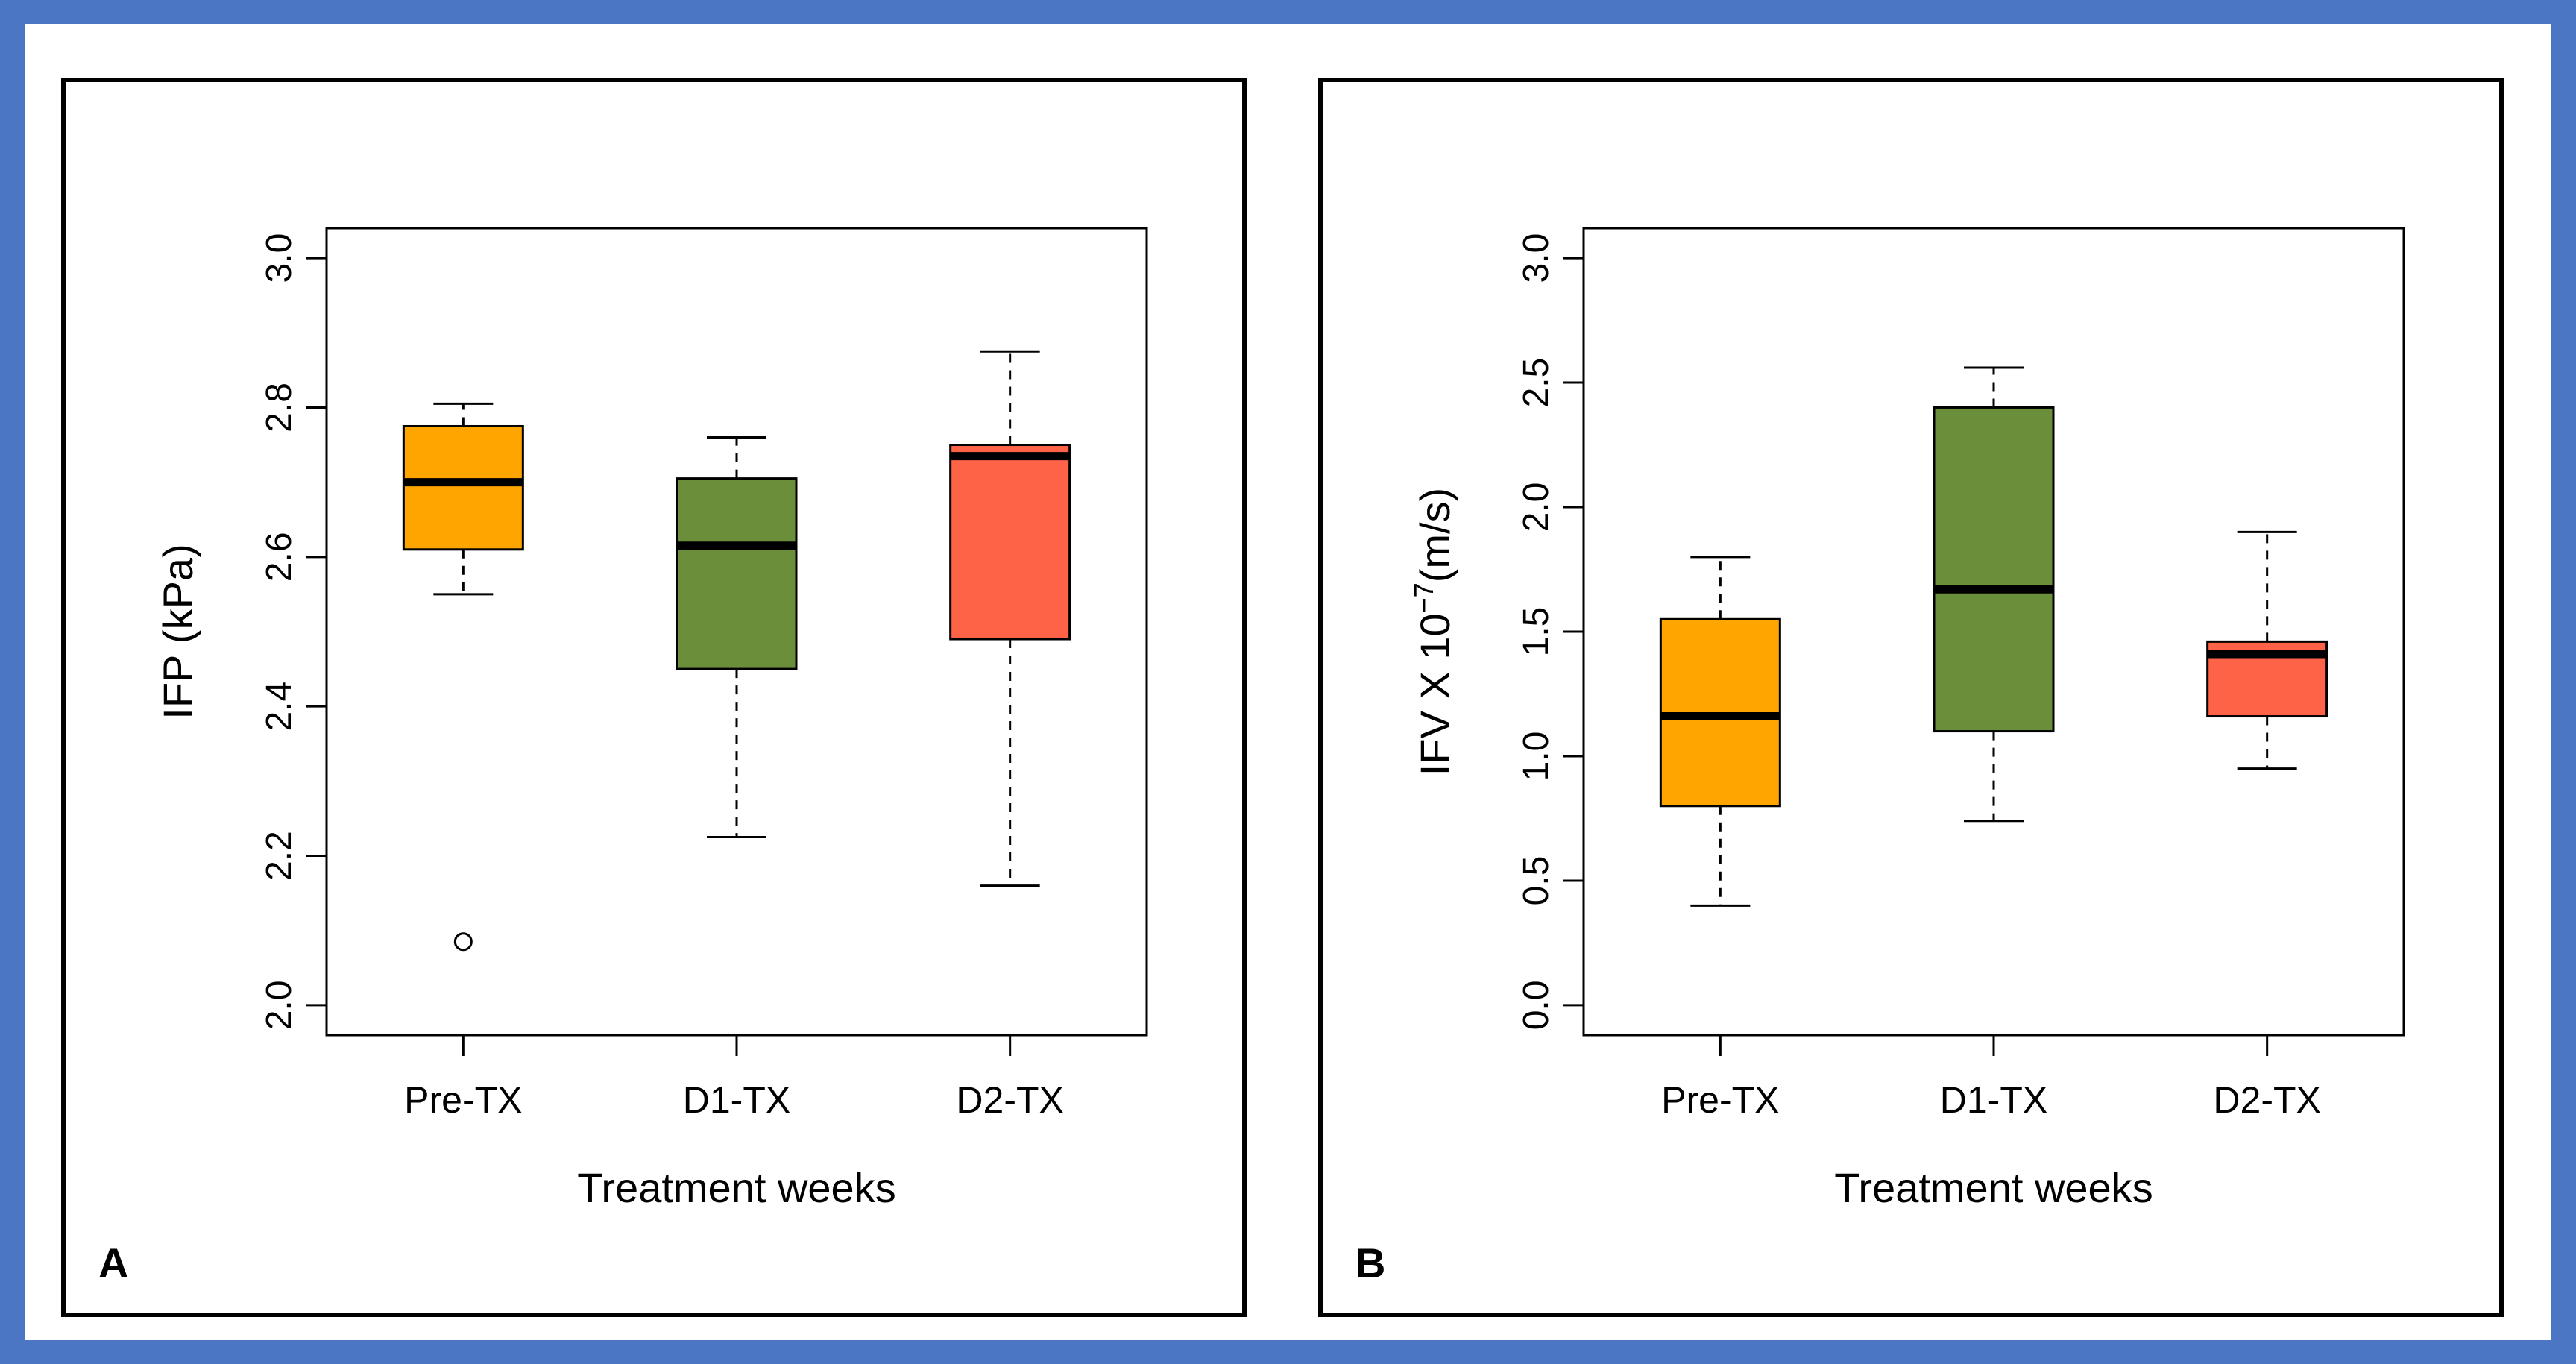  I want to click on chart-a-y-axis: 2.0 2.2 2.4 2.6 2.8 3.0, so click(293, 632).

================

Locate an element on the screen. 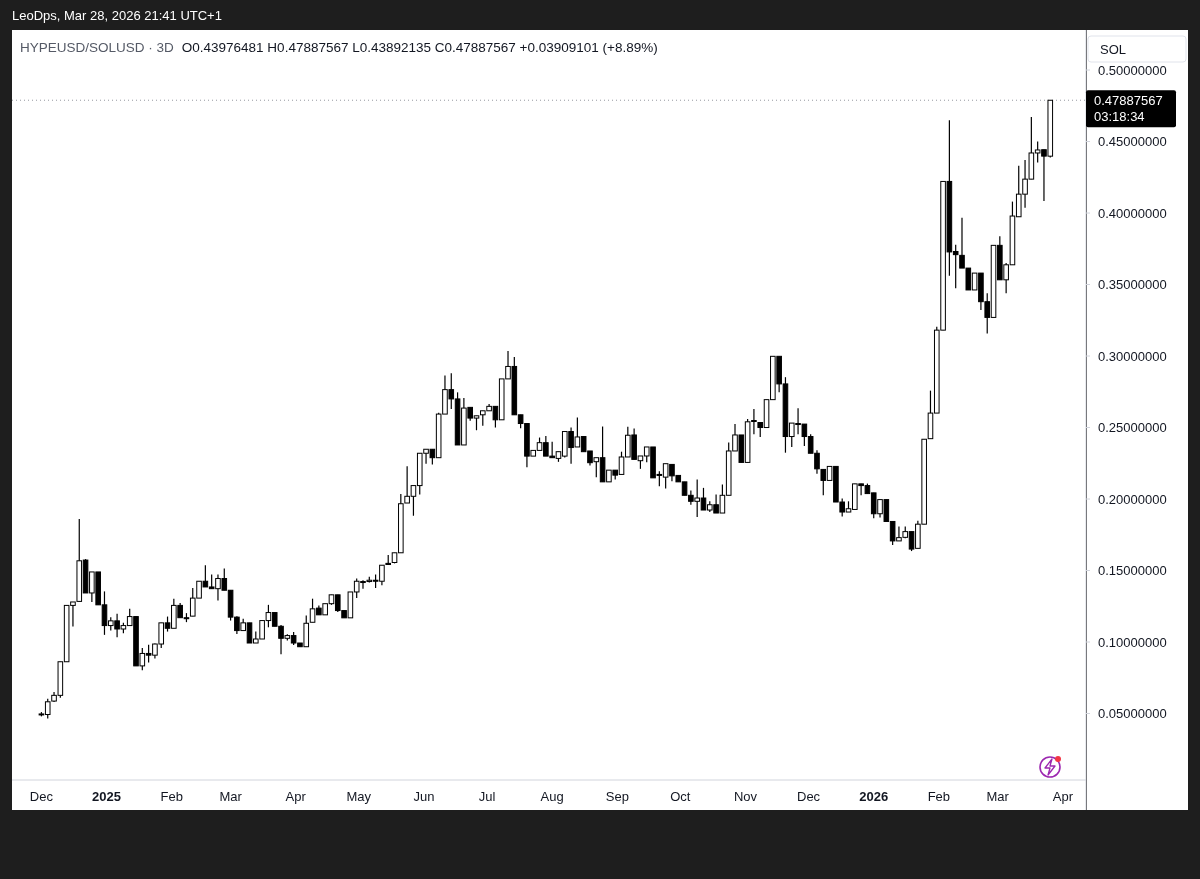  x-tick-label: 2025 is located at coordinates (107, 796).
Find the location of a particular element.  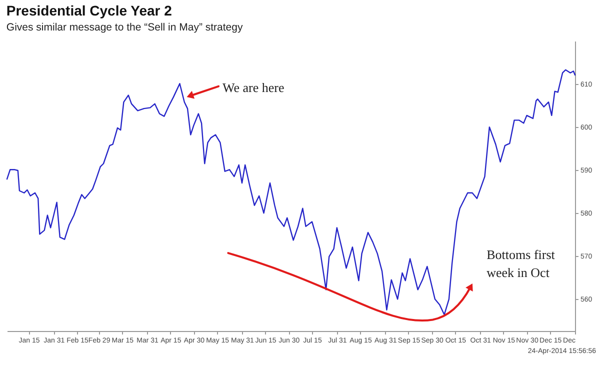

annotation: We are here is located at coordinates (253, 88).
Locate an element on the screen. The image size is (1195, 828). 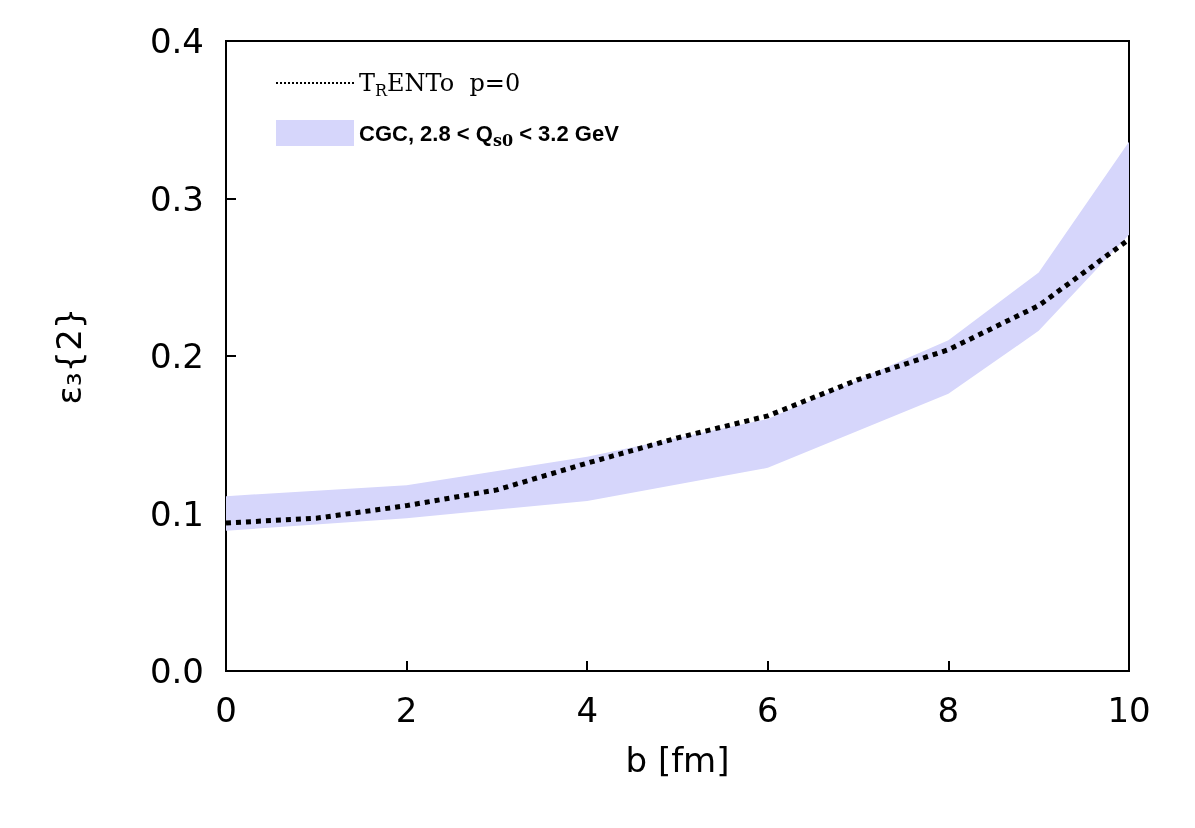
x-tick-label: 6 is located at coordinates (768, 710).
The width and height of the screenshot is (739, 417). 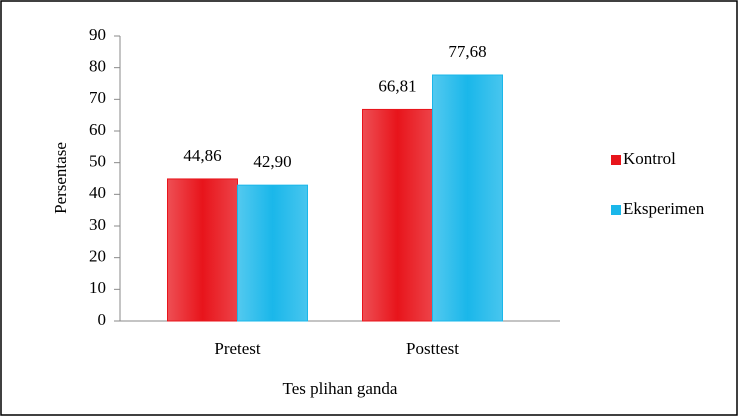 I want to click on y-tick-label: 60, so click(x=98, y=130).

================

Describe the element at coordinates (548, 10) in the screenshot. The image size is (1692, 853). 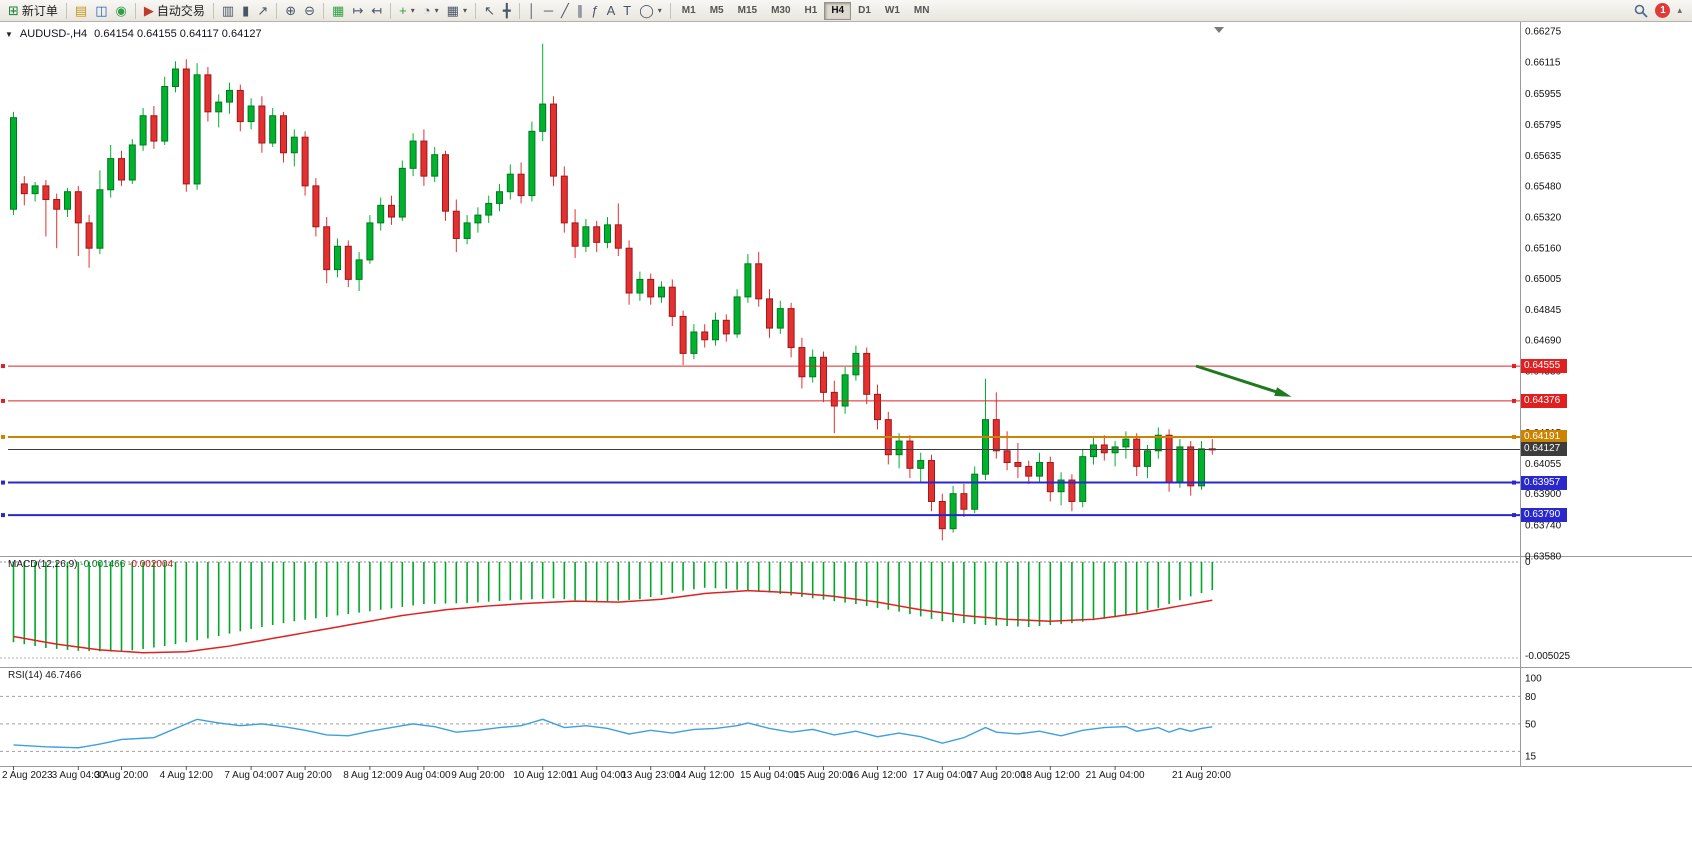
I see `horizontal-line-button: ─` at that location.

================

DIRECTIVE
Starting at the line that has "Describe the element" and stopping after the line that has "at that location.", rewrite those rows with "screenshot" changed to "screen capture" and nothing else altered. Leave the pictures out.

TASK RESULT
Describe the element at coordinates (548, 10) in the screen capture. The image size is (1692, 853). 
I see `horizontal-line-button: ─` at that location.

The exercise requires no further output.